Work required: The entries that follow need to be returned without any alteration.

==== Input for this task ====

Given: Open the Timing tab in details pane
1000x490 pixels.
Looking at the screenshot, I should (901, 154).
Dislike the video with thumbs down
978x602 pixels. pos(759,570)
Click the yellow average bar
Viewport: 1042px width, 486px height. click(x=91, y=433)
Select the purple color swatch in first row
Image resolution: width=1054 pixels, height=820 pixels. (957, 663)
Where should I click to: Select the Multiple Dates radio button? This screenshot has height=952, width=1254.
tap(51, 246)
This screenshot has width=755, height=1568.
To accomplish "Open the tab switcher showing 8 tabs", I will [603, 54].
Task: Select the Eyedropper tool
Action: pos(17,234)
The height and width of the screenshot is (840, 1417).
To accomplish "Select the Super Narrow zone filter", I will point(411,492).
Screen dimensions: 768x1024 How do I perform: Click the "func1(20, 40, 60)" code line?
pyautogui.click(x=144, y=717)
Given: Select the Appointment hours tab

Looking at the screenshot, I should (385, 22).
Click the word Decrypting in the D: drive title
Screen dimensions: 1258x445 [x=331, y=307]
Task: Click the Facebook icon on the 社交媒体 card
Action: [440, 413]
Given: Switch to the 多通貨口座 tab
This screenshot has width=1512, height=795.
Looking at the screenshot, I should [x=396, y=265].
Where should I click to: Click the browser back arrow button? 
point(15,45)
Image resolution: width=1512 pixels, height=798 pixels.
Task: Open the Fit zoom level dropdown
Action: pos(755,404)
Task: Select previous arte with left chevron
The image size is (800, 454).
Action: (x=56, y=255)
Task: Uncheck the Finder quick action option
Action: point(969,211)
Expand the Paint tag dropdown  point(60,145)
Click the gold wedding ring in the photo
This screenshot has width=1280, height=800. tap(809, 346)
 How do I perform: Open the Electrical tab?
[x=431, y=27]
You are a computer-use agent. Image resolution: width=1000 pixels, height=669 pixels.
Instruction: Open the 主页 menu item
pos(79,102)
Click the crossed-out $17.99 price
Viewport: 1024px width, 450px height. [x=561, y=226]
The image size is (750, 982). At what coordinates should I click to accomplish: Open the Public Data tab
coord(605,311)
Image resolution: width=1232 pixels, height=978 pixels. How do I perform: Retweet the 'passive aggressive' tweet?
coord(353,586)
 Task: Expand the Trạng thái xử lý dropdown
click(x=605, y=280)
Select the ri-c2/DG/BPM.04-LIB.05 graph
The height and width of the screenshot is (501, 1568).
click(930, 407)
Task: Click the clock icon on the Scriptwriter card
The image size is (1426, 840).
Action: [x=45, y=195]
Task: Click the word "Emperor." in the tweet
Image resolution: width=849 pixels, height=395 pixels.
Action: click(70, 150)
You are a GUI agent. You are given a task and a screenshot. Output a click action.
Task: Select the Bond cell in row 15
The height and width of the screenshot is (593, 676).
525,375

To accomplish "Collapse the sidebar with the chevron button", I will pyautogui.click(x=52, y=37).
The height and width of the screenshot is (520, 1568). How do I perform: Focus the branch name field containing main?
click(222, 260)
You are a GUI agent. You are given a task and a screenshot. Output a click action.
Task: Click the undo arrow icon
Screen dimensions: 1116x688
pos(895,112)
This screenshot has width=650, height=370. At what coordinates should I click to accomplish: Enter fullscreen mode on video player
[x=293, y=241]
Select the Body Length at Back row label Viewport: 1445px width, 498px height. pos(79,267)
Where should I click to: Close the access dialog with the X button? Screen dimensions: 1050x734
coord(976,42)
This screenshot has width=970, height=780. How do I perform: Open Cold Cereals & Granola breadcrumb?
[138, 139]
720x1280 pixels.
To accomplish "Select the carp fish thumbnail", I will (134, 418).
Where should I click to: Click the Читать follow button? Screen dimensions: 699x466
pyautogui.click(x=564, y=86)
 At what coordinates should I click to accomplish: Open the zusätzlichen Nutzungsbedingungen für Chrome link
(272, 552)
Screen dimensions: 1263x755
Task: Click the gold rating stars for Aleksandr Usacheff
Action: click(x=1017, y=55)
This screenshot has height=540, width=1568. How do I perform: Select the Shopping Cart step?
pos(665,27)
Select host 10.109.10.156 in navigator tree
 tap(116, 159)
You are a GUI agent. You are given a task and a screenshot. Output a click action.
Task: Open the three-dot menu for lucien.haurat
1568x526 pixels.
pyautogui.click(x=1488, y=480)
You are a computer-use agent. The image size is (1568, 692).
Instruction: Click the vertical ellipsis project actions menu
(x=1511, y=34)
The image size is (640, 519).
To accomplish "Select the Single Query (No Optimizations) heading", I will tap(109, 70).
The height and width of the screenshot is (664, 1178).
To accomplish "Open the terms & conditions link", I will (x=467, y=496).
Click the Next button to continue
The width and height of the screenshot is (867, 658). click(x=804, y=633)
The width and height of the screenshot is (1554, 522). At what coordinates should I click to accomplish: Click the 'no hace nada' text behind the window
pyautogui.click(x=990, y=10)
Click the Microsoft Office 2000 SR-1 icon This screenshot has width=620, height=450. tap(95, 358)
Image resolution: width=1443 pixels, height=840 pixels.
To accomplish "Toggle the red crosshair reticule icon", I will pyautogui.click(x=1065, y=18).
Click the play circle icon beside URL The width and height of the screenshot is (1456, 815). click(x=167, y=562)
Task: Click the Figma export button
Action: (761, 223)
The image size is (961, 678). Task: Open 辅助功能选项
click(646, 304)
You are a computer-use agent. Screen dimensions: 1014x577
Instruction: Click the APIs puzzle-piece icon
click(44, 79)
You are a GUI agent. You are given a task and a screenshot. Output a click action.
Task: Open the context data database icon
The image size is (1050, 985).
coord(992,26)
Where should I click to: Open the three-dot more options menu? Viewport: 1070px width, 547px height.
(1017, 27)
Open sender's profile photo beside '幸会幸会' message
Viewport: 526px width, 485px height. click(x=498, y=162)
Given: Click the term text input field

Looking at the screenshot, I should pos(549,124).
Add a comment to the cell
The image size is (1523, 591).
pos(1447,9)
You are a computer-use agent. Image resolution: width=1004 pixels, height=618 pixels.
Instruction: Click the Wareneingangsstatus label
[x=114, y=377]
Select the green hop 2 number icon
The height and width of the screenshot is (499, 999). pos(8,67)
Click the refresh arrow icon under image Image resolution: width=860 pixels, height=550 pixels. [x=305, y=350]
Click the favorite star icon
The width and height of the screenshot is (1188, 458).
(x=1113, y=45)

====

Written answer:
Given: Open the Timing tab in details pane
1000x490 pixels.
Looking at the screenshot, I should (901, 154).
Dislike the video with thumbs down
978x602 pixels. pos(759,570)
Click the yellow average bar
Viewport: 1042px width, 486px height. click(x=91, y=433)
Select the purple color swatch in first row
Image resolution: width=1054 pixels, height=820 pixels. (957, 663)
Where should I click to: Select the Multiple Dates radio button? This screenshot has height=952, width=1254.
tap(51, 246)
This screenshot has width=755, height=1568.
To accomplish "Open the tab switcher showing 8 tabs", I will [603, 54].
Task: Select the Eyedropper tool
Action: pos(17,234)
The height and width of the screenshot is (840, 1417).
To accomplish "Select the Super Narrow zone filter", I will point(411,492).
Screen dimensions: 768x1024 How do I perform: Click the "func1(20, 40, 60)" code line?
pyautogui.click(x=144, y=717)
Given: Select the Appointment hours tab

Looking at the screenshot, I should (385, 22).
Click the word Decrypting in the D: drive title
Screen dimensions: 1258x445 [x=331, y=307]
Task: Click the Facebook icon on the 社交媒体 card
Action: [440, 413]
Given: Switch to the 多通貨口座 tab
This screenshot has width=1512, height=795.
Looking at the screenshot, I should [x=396, y=265].
Where should I click to: Click the browser back arrow button? 
point(15,45)
Image resolution: width=1512 pixels, height=798 pixels.
Task: Open the Fit zoom level dropdown
Action: pos(755,404)
Task: Select previous arte with left chevron
The image size is (800, 454).
Action: (x=56, y=255)
Task: Uncheck the Finder quick action option
Action: point(969,211)
Expand the Paint tag dropdown  point(60,145)
Click the gold wedding ring in the photo
This screenshot has width=1280, height=800. tap(809, 346)
 How do I perform: Open the Electrical tab?
[x=431, y=27]
You are a computer-use agent. Image resolution: width=1000 pixels, height=669 pixels.
Instruction: Open the 主页 menu item
pos(79,102)
Click the crossed-out $17.99 price
Viewport: 1024px width, 450px height. [x=561, y=226]
The image size is (750, 982). At what coordinates should I click to accomplish: Open the Public Data tab
coord(605,311)
Image resolution: width=1232 pixels, height=978 pixels. How do I perform: Retweet the 'passive aggressive' tweet?
coord(353,586)
 Task: Expand the Trạng thái xử lý dropdown
click(x=605, y=280)
Select the ri-c2/DG/BPM.04-LIB.05 graph
The height and width of the screenshot is (501, 1568).
click(930, 407)
Task: Click the clock icon on the Scriptwriter card
The image size is (1426, 840).
Action: [x=45, y=195]
Task: Click the word "Emperor." in the tweet
Image resolution: width=849 pixels, height=395 pixels.
Action: click(70, 150)
You are a GUI agent. You are given a task and a screenshot. Output a click action.
Task: Select the Bond cell in row 15
The height and width of the screenshot is (593, 676).
525,375

To accomplish "Collapse the sidebar with the chevron button", I will pyautogui.click(x=52, y=37).
The height and width of the screenshot is (520, 1568). How do I perform: Focus the branch name field containing main?
click(222, 260)
You are a GUI agent. You are given a task and a screenshot. Output a click action.
Task: Click the undo arrow icon
Screen dimensions: 1116x688
pos(895,112)
This screenshot has width=650, height=370. At what coordinates should I click to accomplish: Enter fullscreen mode on video player
[x=293, y=241]
Select the Body Length at Back row label Viewport: 1445px width, 498px height. pos(79,267)
Where should I click to: Close the access dialog with the X button? Screen dimensions: 1050x734
coord(976,42)
This screenshot has width=970, height=780. How do I perform: Open Cold Cereals & Granola breadcrumb?
[138, 139]
720x1280 pixels.
To accomplish "Select the carp fish thumbnail", I will (134, 418).
Where should I click to: Click the Читать follow button? Screen dimensions: 699x466
pyautogui.click(x=564, y=86)
 At what coordinates should I click to accomplish: Open the zusätzlichen Nutzungsbedingungen für Chrome link
(272, 552)
Screen dimensions: 1263x755
Task: Click the gold rating stars for Aleksandr Usacheff
Action: click(x=1017, y=55)
This screenshot has height=540, width=1568. How do I perform: Select the Shopping Cart step?
pos(665,27)
Select host 10.109.10.156 in navigator tree
 tap(116, 159)
You are a GUI agent. You are given a task and a screenshot. Output a click action.
Task: Open the three-dot menu for lucien.haurat
1568x526 pixels.
pyautogui.click(x=1488, y=480)
You are a computer-use agent. The image size is (1568, 692).
Instruction: Click the vertical ellipsis project actions menu
(x=1511, y=34)
The image size is (640, 519).
To accomplish "Select the Single Query (No Optimizations) heading", I will tap(109, 70).
The height and width of the screenshot is (664, 1178).
To accomplish "Open the terms & conditions link", I will (x=467, y=496).
Click the Next button to continue
The width and height of the screenshot is (867, 658). click(x=804, y=633)
The width and height of the screenshot is (1554, 522). At what coordinates should I click to accomplish: Click the 'no hace nada' text behind the window
pyautogui.click(x=990, y=10)
Click the Microsoft Office 2000 SR-1 icon This screenshot has width=620, height=450. tap(95, 358)
Image resolution: width=1443 pixels, height=840 pixels.
To accomplish "Toggle the red crosshair reticule icon", I will pyautogui.click(x=1065, y=18).
Click the play circle icon beside URL The width and height of the screenshot is (1456, 815). click(x=167, y=562)
Task: Click the Figma export button
Action: (761, 223)
The image size is (961, 678). Task: Open 辅助功能选项
click(646, 304)
You are a computer-use agent. Screen dimensions: 1014x577
Instruction: Click the APIs puzzle-piece icon
click(44, 79)
You are a GUI agent. You are given a task and a screenshot. Output a click action.
Task: Open the context data database icon
The image size is (1050, 985).
coord(992,26)
Where should I click to: Open the three-dot more options menu? Viewport: 1070px width, 547px height.
(1017, 27)
Open sender's profile photo beside '幸会幸会' message
Viewport: 526px width, 485px height. click(x=498, y=162)
Given: Click the term text input field

Looking at the screenshot, I should pos(549,124).
Add a comment to the cell
The image size is (1523, 591).
pos(1447,9)
You are a computer-use agent. Image resolution: width=1004 pixels, height=618 pixels.
Instruction: Click the Wareneingangsstatus label
[x=114, y=377]
Select the green hop 2 number icon
The height and width of the screenshot is (499, 999). pos(8,67)
Click the refresh arrow icon under image Image resolution: width=860 pixels, height=550 pixels. [x=305, y=350]
Click the favorite star icon
The width and height of the screenshot is (1188, 458).
(x=1113, y=45)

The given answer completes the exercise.